Please repeat exactly the lines from the one containing "The image size is (345, 194)." to the end of the entries below, both included, and omit all pictures.

## MATERIAL SUPPLIED:
BEGIN
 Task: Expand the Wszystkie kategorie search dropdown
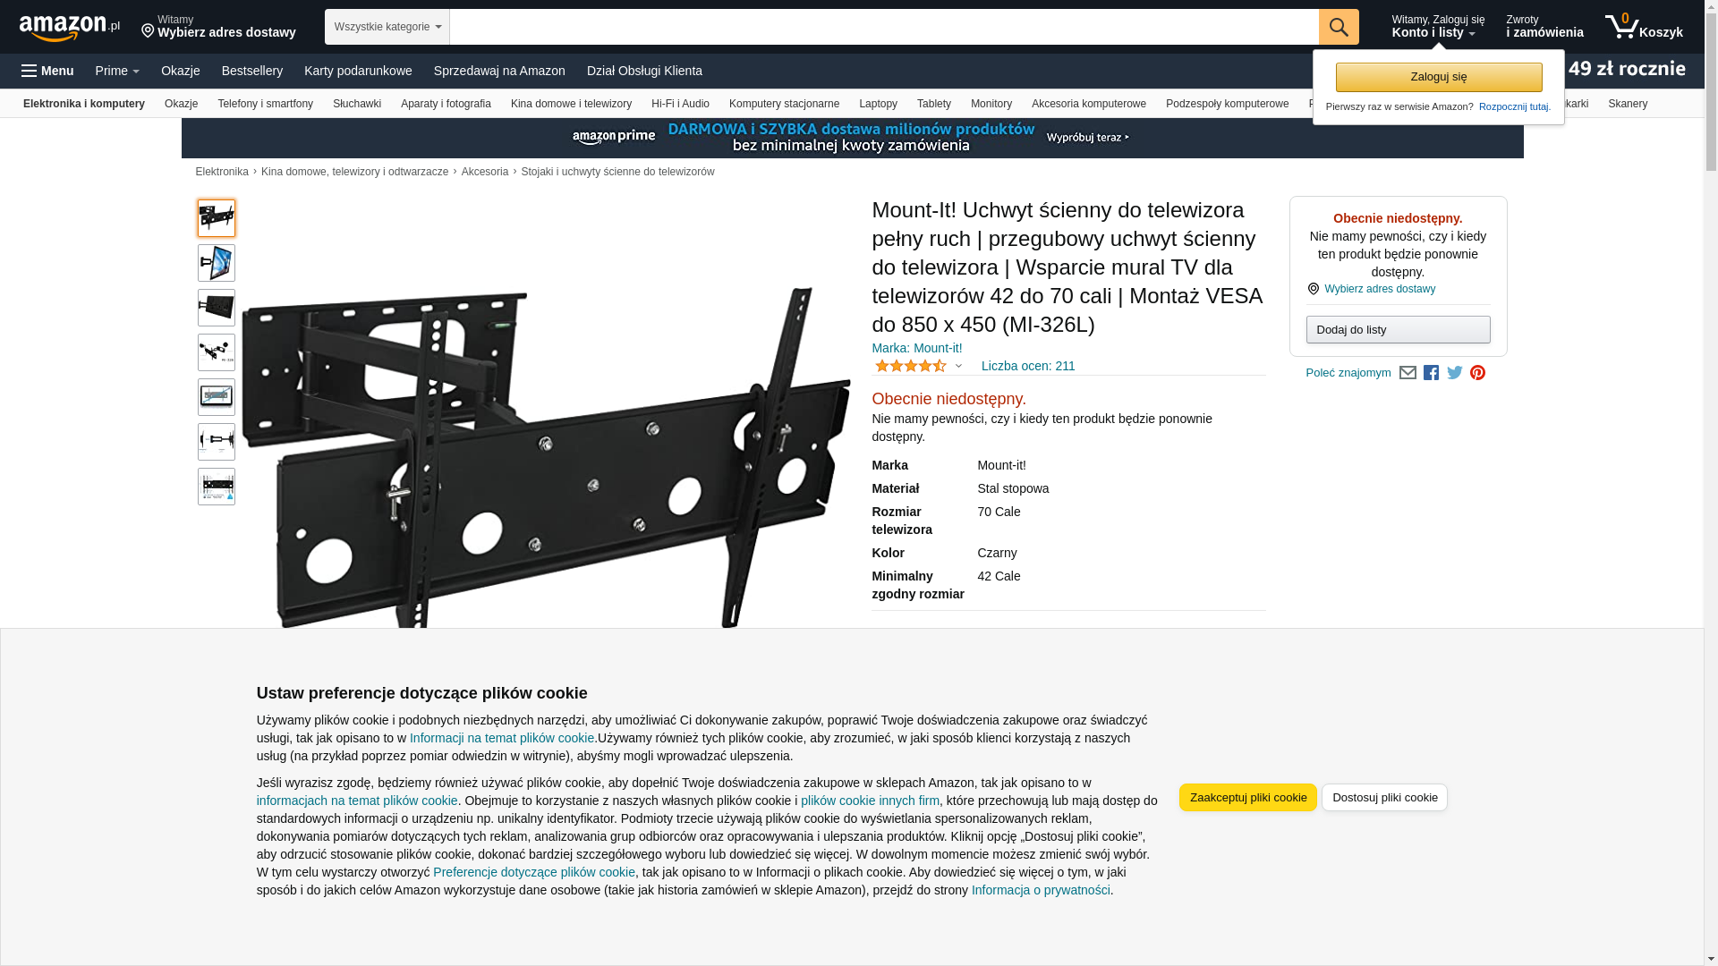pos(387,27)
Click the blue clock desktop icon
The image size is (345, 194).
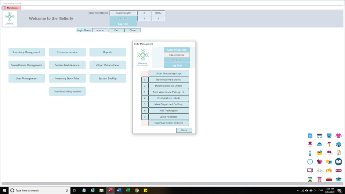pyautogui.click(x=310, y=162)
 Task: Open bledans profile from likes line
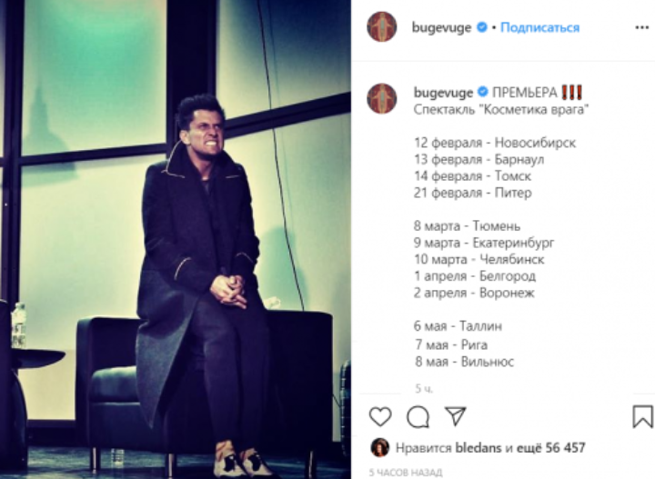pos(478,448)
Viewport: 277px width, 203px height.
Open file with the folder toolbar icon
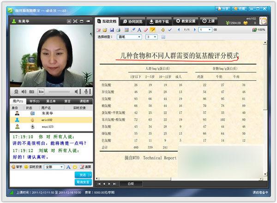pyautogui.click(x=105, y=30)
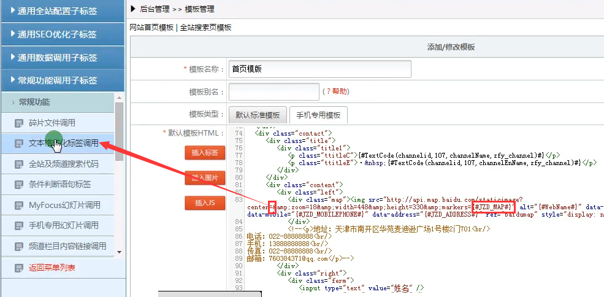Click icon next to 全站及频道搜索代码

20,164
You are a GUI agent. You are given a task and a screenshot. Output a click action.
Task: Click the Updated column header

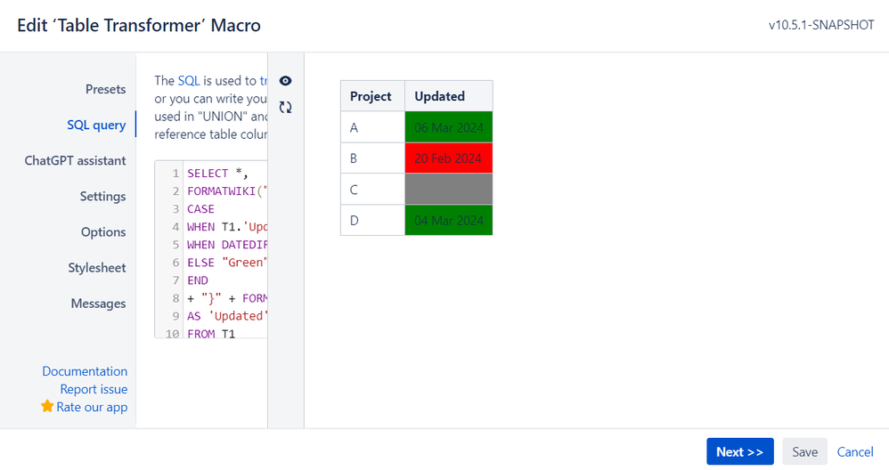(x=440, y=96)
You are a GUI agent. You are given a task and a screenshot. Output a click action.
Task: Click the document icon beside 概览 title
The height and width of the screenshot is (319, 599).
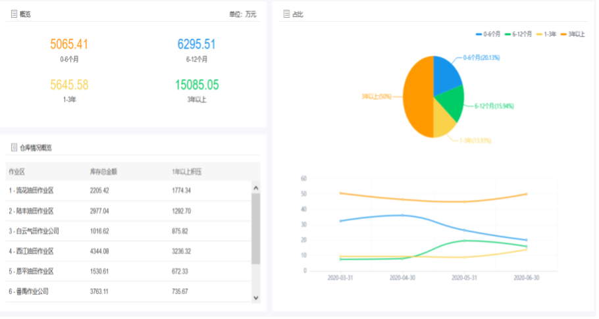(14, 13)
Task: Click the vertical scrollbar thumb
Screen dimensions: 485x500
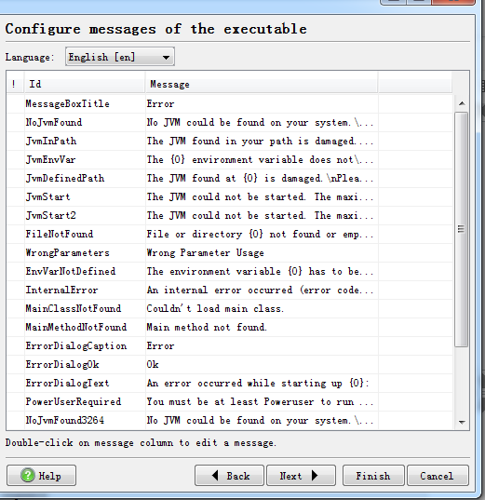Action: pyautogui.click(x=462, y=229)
END
## PROBLEM SOLUTION:
The image size is (345, 194).
pyautogui.click(x=310, y=162)
 Task: Open bledans profile from likes line
pos(478,448)
Viewport: 277px width, 203px height.
Open file with the folder toolbar icon
pyautogui.click(x=105, y=30)
Click icon next to 全站及频道搜索代码

20,164
You are a GUI agent. You are given a task and a screenshot. Output a click action.
Task: Click the Updated column header

(x=440, y=96)
You are a GUI agent. You are given a task and a screenshot. Output a click action.
Task: Click the document icon beside 概览 title
The height and width of the screenshot is (319, 599).
(14, 13)
Task: Click the vertical scrollbar thumb
Screen dimensions: 485x500
Action: pyautogui.click(x=462, y=229)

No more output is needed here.